## What the task requires
Exactness is required. Restate every entry as written.

## Data to examine
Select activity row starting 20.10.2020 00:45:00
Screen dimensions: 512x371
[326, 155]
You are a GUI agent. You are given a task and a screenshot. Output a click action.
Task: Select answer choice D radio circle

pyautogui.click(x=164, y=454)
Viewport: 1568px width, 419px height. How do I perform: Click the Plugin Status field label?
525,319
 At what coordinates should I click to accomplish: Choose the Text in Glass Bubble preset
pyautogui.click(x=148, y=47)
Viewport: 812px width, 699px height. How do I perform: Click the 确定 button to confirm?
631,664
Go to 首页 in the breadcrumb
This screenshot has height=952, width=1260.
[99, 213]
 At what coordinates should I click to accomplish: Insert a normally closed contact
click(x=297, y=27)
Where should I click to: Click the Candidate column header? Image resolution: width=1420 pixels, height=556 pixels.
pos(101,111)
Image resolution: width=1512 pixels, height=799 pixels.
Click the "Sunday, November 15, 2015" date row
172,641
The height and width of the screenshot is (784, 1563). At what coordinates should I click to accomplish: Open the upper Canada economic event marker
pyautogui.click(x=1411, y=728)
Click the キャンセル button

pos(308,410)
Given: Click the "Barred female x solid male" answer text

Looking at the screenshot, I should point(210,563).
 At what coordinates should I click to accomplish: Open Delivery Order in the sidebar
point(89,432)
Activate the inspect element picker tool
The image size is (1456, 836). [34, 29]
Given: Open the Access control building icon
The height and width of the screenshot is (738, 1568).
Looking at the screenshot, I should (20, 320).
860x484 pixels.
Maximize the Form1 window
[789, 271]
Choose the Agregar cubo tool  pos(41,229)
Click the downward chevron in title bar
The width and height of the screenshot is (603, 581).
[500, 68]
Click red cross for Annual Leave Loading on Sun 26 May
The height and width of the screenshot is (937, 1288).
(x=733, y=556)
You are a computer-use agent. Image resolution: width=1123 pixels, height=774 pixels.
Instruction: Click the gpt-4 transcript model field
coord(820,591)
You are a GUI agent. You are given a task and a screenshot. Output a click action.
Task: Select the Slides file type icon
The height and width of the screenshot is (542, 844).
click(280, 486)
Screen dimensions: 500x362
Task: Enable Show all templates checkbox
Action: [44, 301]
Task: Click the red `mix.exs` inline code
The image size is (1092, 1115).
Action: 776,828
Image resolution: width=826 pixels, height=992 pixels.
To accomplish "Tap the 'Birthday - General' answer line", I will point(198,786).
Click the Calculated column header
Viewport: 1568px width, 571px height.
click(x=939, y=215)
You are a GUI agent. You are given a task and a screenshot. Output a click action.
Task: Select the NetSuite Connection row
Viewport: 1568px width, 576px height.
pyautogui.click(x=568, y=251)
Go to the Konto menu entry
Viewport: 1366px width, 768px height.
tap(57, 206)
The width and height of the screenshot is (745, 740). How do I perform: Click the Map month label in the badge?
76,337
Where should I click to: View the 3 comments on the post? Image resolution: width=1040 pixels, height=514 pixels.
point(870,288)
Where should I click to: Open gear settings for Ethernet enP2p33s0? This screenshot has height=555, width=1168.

## Answer to this exercise
Select activity row starting 20.10.2020 00:45:00
Screen dimensions: 512x371
[326, 155]
You are a GUI agent. You are given a task and a screenshot. Output a click action.
Task: Select answer choice D radio circle

pyautogui.click(x=164, y=454)
Viewport: 1568px width, 419px height. How do I perform: Click the Plugin Status field label?
525,319
 At what coordinates should I click to accomplish: Choose the Text in Glass Bubble preset
pyautogui.click(x=148, y=47)
Viewport: 812px width, 699px height. How do I perform: Click the 确定 button to confirm?
631,664
Go to 首页 in the breadcrumb
This screenshot has height=952, width=1260.
[99, 213]
 At what coordinates should I click to accomplish: Insert a normally closed contact
click(x=297, y=27)
Where should I click to: Click the Candidate column header? Image resolution: width=1420 pixels, height=556 pixels.
pos(101,111)
Image resolution: width=1512 pixels, height=799 pixels.
Click the "Sunday, November 15, 2015" date row
172,641
The height and width of the screenshot is (784, 1563). At what coordinates should I click to accomplish: Open the upper Canada economic event marker
pyautogui.click(x=1411, y=728)
Click the キャンセル button

pos(308,410)
Given: Click the "Barred female x solid male" answer text

Looking at the screenshot, I should point(210,563).
 At what coordinates should I click to accomplish: Open Delivery Order in the sidebar
point(89,432)
Activate the inspect element picker tool
The image size is (1456, 836). [34, 29]
Given: Open the Access control building icon
The height and width of the screenshot is (738, 1568).
Looking at the screenshot, I should (20, 320).
860x484 pixels.
Maximize the Form1 window
[789, 271]
Choose the Agregar cubo tool  pos(41,229)
Click the downward chevron in title bar
The width and height of the screenshot is (603, 581).
[500, 68]
Click red cross for Annual Leave Loading on Sun 26 May
The height and width of the screenshot is (937, 1288).
(x=733, y=556)
You are a computer-use agent. Image resolution: width=1123 pixels, height=774 pixels.
Instruction: Click the gpt-4 transcript model field
coord(820,591)
You are a GUI agent. You are given a task and a screenshot. Output a click action.
Task: Select the Slides file type icon
The height and width of the screenshot is (542, 844).
click(280, 486)
Screen dimensions: 500x362
Task: Enable Show all templates checkbox
Action: [44, 301]
Task: Click the red `mix.exs` inline code
The image size is (1092, 1115).
Action: 776,828
Image resolution: width=826 pixels, height=992 pixels.
To accomplish "Tap the 'Birthday - General' answer line", I will point(198,786).
Click the Calculated column header
Viewport: 1568px width, 571px height.
click(x=939, y=215)
You are a GUI agent. You are given a task and a screenshot. Output a click action.
Task: Select the NetSuite Connection row
Viewport: 1568px width, 576px height.
pyautogui.click(x=568, y=251)
Go to the Konto menu entry
Viewport: 1366px width, 768px height.
tap(57, 206)
The width and height of the screenshot is (745, 740). How do I perform: Click the Map month label in the badge?
76,337
Where should I click to: View the 3 comments on the post? Image resolution: width=1040 pixels, height=514 pixels.
point(870,288)
Where should I click to: Open gear settings for Ethernet enP2p33s0? This screenshot has height=555, width=1168.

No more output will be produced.